■ INSTRUCTIONS TO FOLLOW ■
According to the cervical cancer trial abstract below, which two activation markers significantly increased on T-cell subsets following chemoradiation therapy?

Immune activation in patients with locally advanced cervical cancer treated with ipilimumab following definitive chemoradiation (GOG-9929)

Diane M. da Silva, Danielle M. Enserro, Jyoti S. Mayadev, Joseph G. Skeate, Koji Matsuo, Huyen Q. Pham, Heather A. Lankes, Katherine M. Moxley, Sharad A. Ghamande, Yvonne G. Lin, Russell J. Schilder, Michael J. Birrer, W. Martin Kast

Research output: Contribution to journalArticlepeer-review

2 Scopus citations

Abstract

Purpose: A phase I clinical trial (GOG-9929) examined the safety and efficacy of adjuvant immune-modulation therapy with the checkpoint inhibitor ipilimumab [anti-CTL antigen-4 (anti-CTLA-4)] following chemoradiation therapy (CRT) for newly diagnosed node-positive human papillomavirus (HPV)-related cervical cancer. To better understand the mechanism of action and to identify predictive biomarkers, immunologic and viral correlates were assessed before, during, and after treatment. Patients and Methods: Twenty-one patients who received CRT and ≥2 doses of ipilimumab and 5 patients who received CRT only were evaluable for translational endpoints. Circulating T-cell subsets were evaluated by multiparameter flow cytometry. Cytokines were evaluated by multiplex ELISA. HPV-specific T cells were evaluated in a subset of patients by IFNg ELISpot. Results: Expression of the activation markers ICOS and PD-1 significantly increased on T-cell subsets following CRT and were sustained or increased following ipilimumab treatment. Combined CRT/ipilimumab treatment resulted in a significant expansion of both central and effector memory T-cell populations. Genotype-specific E6/E7-specific T-cell responses increased post-CRT in 1 of 8 HPV16þ patients and in 2 of 3 HPV18þ patients. Elevation in levels of tumor-promoting circulating cytokines (TNFa, IL6, IL8) post-CRT was significantly associated with worse progression-free survival. Conclusions: Our data indicate that CRT alone and combined with ipilimumab immunotherapy show immune-modulating activity in women with locally advanced cervical cancer and may be a promising therapeutic option for the enhancement of antitumor immune cell function after primary CRT for this population at high risk for recurrence and metastasis. Several key immune biomarkers were identified that were associated with clinical response.

Data pulled from a collection:
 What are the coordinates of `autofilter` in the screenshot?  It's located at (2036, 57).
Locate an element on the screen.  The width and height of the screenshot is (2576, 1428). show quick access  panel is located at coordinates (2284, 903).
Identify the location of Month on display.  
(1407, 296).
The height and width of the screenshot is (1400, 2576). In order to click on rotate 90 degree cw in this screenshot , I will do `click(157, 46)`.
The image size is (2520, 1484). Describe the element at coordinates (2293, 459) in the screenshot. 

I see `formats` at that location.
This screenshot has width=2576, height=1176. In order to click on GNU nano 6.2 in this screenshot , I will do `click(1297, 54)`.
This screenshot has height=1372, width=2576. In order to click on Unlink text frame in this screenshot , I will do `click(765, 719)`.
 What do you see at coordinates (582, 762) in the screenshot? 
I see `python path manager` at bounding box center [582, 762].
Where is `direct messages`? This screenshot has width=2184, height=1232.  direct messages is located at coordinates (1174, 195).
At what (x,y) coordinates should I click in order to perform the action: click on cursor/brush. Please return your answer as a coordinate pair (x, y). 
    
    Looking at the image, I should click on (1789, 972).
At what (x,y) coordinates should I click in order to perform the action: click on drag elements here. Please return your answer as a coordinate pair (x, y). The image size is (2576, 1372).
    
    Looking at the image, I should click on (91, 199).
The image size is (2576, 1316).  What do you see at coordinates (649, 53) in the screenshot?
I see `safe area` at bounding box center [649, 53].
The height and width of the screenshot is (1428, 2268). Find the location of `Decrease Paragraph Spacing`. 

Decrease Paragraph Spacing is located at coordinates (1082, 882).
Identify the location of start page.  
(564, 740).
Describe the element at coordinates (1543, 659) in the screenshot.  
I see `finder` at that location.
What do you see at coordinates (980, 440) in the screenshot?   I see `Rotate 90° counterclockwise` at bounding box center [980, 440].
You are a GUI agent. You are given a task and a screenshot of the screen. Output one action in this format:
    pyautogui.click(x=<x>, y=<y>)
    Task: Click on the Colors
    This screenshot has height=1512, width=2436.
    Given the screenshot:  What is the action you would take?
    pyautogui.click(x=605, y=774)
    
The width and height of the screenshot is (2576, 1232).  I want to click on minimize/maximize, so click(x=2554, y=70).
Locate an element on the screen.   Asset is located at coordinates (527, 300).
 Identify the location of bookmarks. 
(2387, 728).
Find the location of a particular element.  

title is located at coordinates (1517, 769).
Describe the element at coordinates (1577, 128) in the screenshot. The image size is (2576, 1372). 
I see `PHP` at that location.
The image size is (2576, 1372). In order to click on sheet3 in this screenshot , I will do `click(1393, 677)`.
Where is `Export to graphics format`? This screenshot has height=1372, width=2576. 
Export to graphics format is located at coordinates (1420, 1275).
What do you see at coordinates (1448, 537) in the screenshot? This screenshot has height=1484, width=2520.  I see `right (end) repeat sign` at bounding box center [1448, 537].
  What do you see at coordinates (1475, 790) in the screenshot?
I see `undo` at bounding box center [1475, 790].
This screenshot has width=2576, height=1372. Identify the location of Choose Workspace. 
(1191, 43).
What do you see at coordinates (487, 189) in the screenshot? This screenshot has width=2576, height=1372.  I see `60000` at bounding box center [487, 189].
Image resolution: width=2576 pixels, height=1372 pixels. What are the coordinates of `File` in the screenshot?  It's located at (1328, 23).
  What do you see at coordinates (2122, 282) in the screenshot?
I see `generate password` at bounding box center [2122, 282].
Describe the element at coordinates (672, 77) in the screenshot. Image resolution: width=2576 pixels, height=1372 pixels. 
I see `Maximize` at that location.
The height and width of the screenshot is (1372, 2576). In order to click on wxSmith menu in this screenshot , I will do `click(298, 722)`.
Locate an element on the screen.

■ ANSWER TO THE EXERCISE ■
ICOS and PD-1.